## INSTRUCTIONS TO FOLLOW
In your reply, print every line of the listing exactly and omit all images.

INPUT Start Marker

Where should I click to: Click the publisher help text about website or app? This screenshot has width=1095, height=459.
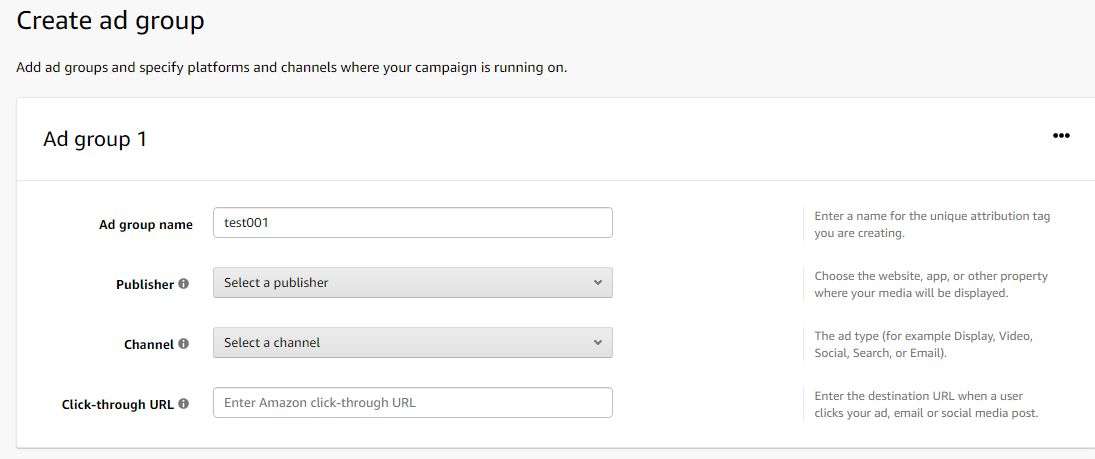pos(931,284)
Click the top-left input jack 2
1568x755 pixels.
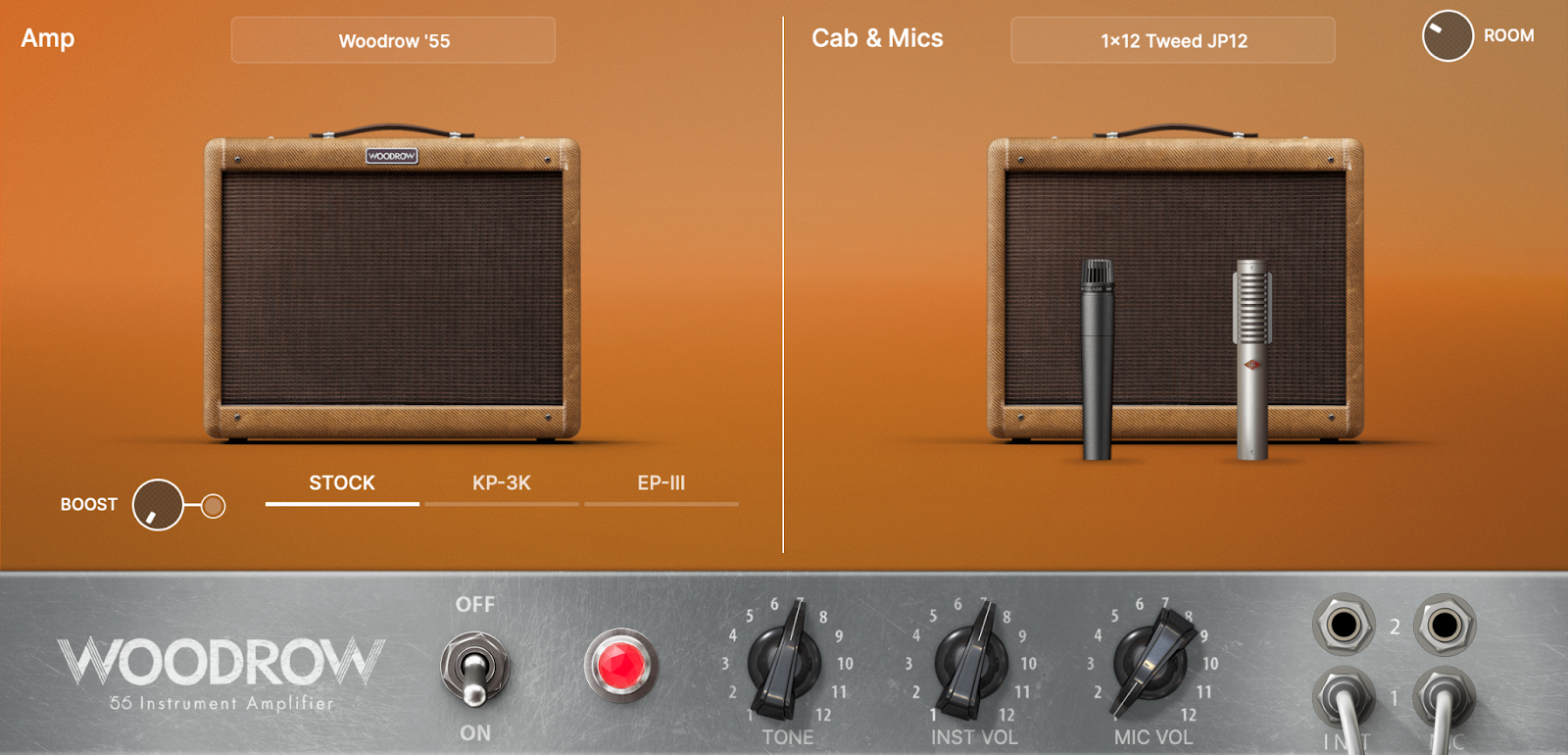point(1344,625)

INPUT End Marker

## RESPONSE BOX
Where should I click to: Click the publisher help text about website or app? This screenshot has width=1095, height=459.
pos(931,284)
Click the top-left input jack 2
1568x755 pixels.
point(1344,625)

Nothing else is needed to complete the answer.